In this article, learn how to create and manage compute targets in Azure Machine studio. You can also create and manage compute targets with:

Important

Items marked (preview) in this article are currently in public preview. The preview version is provided without a service level agreement, and it's not recommended for production workloads. Certain features might not be supported or might have constrained capabilities. For more information, see Supplemental Terms of Use for Microsoft Azure Previews.

Prerequisites

What's a compute target?

With Azure Machine Learning, you can train your model on a variety of resources or environments, collectively referred to as compute targets. A compute target can be a local machine or a cloud resource, such as an Azure Machine Learning Compute, Azure HDInsight, or a remote virtual machine. You can also create compute targets for model deployment as described in "Where and how to deploy your models".

View compute targets

To see all compute targets for your workspace, use the following steps:

  1. Navigate to Azure Machine Learning studio.

  2. Under Manage, select Compute.

  3. Select tabs at the top to show each type of compute target.

    View list of compute targets

Start creation process

Follow the previous steps to view the list of compute targets. Then use these steps to create a compute target:

  1. Select the tab at the top corresponding to the type of compute you will create.
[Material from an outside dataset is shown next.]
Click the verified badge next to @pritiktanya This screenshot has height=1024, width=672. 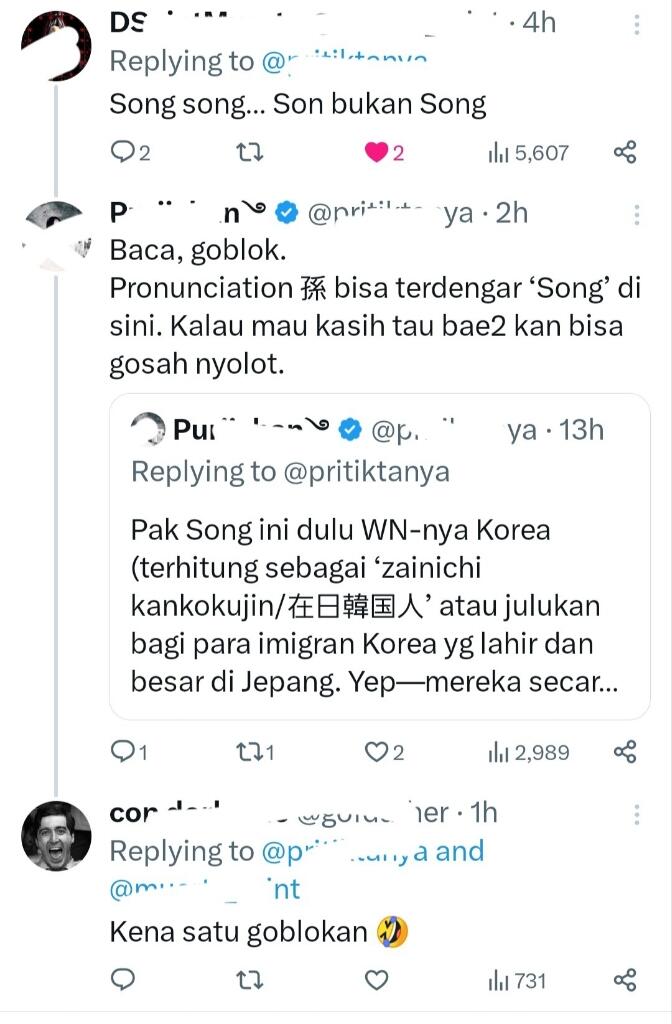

  2. If you have no compute targets, select Create in the middle of the page.

    Create compute target

  3. If you see a list of compute resources, select +New above the list.

    Select new

  4. Fill out the form for your compute type:

  5. Select Create.

  6. View the status of the create operation by selecting the compute target from the list:

    View compute status from a list

Follow the steps in Create and manage an Azure Machine Learning compute instance.

Create compute clusters

Create a single or multi node compute cluster for your training, batch inferencing or reinforcement learning workloads. Use the steps above to create the compute cluster. Then fill out the form as follows:

Field Description
Location The Azure region where the compute cluster will be created. By default, this is the same location as the workspace. Setting the location to a different region than the workspace is in preview, and is only available for compute clusters, not compute instances.
When using a different region than your workspace or datastores, you may see increased network latency and data transfer costs. The latency and costs can occur when creating the cluster, and when running jobs on it.
Virtual machine type Choose CPU or GPU. This type cannot be changed after creation
Virtual machine priority Choose Dedicated or Low priority. Low priority virtual machines are cheaper but don't guarantee the compute nodes. Your job may be preempted.
Virtual machine size Supported virtual machine sizes might be restricted in your region. Check the availability list

Select Next to proceed to Advanced Settings and fill out the form as follows:

Field Description
Compute name
  • Name is required and must be between 3 to 24 characters long.
  • Valid characters are upper and lower case letters, digits, and the - character.
  • Name must start with a letter
  • Name needs to be unique across all existing computes within an Azure region. You will see an alert if the name you choose is not unique
  • If - character is used, then it needs to be followed by at least one letter later in the name
  • Minimum number of nodes Minimum number of nodes that you want to provision. If you want a dedicated number of nodes, set that count here. Save money by setting the minimum to 0, so you won't pay for any nodes when the cluster is idle.
    Maximum number of nodes Maximum number of nodes that you want to provision. The compute will autoscale to a maximum of this node count when a job is submitted.
    Idle seconds before scale down Idle time before scaling the cluster down to the minimum node count.
    Enable SSH access Use the same instructions as Enable SSH access for a compute instance (above).
    Advanced settings Optional. Configure a virtual network. Specify the Resource group, Virtual network, and Subnet to create the compute instance inside an Azure Virtual Network (vnet). For more information, see these network requirements for vnet. Also attach managed identities to grant access to resources

    Enable SSH access

    SSH access is disabled by default. SSH access cannot be changed after creation. Make sure to enable access if you plan to debug interactively with VS Code Remote.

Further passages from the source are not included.